Serotonin suppresses cortical theta bursts during NREM sleep

The monoaminergic neurotransmitter serotonin (5-HT) is one of key regulators of brain states, with reduced release during sleep. Serotonin is also known to powerfully suppress hippocampal theta oscillations in the awake brain. During non-rapid eye movement (NREM) sleep, brief theta bursts (TBs) have been identified in the cortex and are implied in neuronal reactivation. We investigated whether and how the 5-HT system modulates these cortical TB events during NREM sleep. Using simultaneous EEG/EMG recordings and fiber photometry to monitor 5-HT neuronal activity and extracellular 5-HT concentration, we found that cortical TB occurrence is inversely correlated with the serotonergic tone: calcium activity in serotonergic neurons and extracellular 5-HT levels gradually decreased before TBs, suggesting that TBs are most probable when 5-HT activity is low.
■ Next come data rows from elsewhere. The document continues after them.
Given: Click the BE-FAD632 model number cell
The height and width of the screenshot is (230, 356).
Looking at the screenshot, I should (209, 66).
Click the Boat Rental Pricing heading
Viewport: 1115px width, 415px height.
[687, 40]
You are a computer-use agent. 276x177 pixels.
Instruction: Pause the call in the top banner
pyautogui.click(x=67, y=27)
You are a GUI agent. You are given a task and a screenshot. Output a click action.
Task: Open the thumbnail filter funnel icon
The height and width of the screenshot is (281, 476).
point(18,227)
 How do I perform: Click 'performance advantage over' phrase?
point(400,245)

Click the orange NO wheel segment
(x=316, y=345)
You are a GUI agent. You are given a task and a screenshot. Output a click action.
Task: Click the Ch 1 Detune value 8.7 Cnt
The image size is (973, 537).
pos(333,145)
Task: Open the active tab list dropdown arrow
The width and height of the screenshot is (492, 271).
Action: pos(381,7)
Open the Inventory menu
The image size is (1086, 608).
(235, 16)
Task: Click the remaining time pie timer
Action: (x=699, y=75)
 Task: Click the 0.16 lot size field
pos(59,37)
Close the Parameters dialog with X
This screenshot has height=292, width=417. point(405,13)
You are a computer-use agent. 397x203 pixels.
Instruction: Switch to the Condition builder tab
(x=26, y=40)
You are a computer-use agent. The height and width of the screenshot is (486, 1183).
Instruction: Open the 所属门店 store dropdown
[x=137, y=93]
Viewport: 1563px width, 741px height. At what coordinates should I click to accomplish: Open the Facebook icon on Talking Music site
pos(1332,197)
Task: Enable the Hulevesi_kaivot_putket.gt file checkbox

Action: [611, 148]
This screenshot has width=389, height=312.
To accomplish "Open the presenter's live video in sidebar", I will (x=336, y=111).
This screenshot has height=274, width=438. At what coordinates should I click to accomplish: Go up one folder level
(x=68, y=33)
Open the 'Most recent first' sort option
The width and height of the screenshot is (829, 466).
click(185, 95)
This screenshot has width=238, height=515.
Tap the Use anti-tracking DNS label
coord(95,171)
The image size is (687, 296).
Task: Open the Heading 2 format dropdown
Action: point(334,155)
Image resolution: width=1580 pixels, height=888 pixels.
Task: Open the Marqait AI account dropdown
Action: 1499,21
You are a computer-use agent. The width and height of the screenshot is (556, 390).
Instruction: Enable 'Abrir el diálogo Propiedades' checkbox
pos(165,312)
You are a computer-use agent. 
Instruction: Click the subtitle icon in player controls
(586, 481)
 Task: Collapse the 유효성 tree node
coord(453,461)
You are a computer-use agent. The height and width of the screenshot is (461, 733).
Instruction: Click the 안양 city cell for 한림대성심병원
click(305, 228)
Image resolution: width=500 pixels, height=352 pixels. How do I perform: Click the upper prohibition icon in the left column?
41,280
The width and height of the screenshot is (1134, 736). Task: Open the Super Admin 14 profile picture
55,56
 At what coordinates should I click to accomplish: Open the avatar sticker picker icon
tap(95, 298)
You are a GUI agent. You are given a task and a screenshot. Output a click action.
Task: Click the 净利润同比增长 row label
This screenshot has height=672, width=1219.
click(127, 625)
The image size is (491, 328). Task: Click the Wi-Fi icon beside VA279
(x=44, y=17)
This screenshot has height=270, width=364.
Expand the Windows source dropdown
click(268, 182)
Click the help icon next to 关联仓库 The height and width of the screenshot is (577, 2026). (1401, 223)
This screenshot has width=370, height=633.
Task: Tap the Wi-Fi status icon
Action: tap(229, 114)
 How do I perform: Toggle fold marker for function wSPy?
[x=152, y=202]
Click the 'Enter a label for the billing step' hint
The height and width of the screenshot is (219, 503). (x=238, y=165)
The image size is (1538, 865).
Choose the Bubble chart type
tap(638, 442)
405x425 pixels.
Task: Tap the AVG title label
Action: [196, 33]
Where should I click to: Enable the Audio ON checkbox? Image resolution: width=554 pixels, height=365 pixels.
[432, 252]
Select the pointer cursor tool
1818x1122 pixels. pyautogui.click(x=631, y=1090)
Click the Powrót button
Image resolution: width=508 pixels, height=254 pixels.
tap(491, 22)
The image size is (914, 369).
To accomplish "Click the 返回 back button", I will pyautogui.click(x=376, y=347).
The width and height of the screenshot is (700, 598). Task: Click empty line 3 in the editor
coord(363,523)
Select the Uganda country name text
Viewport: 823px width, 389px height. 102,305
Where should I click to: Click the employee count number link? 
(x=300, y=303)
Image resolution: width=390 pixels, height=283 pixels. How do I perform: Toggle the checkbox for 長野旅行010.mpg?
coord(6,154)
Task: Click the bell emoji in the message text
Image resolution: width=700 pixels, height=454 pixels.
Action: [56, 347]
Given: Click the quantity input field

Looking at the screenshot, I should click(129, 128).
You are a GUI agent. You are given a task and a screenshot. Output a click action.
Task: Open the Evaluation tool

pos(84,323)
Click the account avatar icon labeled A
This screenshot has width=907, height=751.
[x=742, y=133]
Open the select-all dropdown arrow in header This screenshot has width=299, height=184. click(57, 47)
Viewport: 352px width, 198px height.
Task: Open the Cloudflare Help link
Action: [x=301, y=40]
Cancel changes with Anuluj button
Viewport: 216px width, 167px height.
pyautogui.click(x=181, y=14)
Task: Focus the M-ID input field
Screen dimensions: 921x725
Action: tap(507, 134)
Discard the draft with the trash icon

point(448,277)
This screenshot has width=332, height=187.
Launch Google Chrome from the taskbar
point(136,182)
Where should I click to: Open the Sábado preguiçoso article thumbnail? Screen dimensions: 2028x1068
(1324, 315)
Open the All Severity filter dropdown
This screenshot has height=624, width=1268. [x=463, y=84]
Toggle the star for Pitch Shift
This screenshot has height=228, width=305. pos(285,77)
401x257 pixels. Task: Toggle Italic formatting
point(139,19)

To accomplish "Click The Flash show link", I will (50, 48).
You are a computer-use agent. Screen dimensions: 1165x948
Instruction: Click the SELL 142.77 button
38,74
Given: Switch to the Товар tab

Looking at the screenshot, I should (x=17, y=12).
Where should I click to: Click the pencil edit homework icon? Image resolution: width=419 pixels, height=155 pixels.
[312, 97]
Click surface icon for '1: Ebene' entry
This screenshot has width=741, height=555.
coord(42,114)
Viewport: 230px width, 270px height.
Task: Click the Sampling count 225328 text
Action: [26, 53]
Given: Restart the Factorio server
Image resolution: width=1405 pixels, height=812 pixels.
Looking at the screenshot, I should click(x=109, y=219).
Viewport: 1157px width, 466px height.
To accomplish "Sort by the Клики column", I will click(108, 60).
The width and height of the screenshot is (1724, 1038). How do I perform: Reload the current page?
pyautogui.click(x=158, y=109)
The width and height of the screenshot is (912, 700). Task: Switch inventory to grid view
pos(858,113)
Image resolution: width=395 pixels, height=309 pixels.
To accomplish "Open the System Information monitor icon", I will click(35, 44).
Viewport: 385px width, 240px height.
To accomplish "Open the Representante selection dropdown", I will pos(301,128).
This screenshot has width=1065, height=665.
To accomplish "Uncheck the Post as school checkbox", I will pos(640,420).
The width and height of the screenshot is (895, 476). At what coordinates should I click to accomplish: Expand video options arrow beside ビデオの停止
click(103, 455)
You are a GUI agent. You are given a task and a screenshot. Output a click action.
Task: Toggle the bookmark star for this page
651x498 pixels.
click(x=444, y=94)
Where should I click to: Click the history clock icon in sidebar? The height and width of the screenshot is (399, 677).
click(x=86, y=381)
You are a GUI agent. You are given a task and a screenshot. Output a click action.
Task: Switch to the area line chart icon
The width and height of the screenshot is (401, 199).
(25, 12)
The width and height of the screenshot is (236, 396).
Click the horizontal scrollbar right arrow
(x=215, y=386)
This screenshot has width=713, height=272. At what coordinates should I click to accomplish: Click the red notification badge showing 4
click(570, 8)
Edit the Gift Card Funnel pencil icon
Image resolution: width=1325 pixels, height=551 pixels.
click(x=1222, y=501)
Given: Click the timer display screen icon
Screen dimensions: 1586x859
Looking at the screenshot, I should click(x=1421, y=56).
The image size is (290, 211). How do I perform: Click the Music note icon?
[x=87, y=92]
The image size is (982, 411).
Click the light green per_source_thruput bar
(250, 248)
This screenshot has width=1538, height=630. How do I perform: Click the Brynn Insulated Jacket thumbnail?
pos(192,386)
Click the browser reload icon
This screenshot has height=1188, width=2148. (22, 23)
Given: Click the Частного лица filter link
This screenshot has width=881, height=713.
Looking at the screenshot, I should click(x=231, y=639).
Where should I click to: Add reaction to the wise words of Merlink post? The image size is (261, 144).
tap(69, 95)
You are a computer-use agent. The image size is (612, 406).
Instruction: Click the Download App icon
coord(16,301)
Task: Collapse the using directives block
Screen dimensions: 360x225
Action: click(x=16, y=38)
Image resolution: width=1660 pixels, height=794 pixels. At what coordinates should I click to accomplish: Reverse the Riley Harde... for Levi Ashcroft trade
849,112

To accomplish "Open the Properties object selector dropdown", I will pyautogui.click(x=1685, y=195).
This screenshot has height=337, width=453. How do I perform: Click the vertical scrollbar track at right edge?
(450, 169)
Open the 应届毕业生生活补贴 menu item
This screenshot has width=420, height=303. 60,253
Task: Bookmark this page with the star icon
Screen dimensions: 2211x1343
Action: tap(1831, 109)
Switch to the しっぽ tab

Then, we demonstrated that optogenetic activation of dorsal raphe 5-HT neurons during NREM sleep significantly decreased the rate of TBs and reduced theta power in the absence of sleep-to-wake transitions. Conversely, pharmacological inhibition of the 5-HT system using an inhibitory 5HT1A receptor agonist increased the rate of TBs during NREM sleep. Furthermore, we examined TB-related hippocampal activity and found that the major excitatory neuronal populations in the dentate gyrus (DG), including granule cells and mossy cells, significantly increased calcium activity before the TBs. This TB-related DG activity increase was suppressed when the 5-HT system was pharmacologically inhibited. These results indicate that serotonin suppresses cortical theta bursts and that a low 5-HT state is essential for TB-related hippocampal activity during NREM sleep, defining a critical neuromodulatory gating mechanism for sleep-specific brain oscillation associated with memory processing.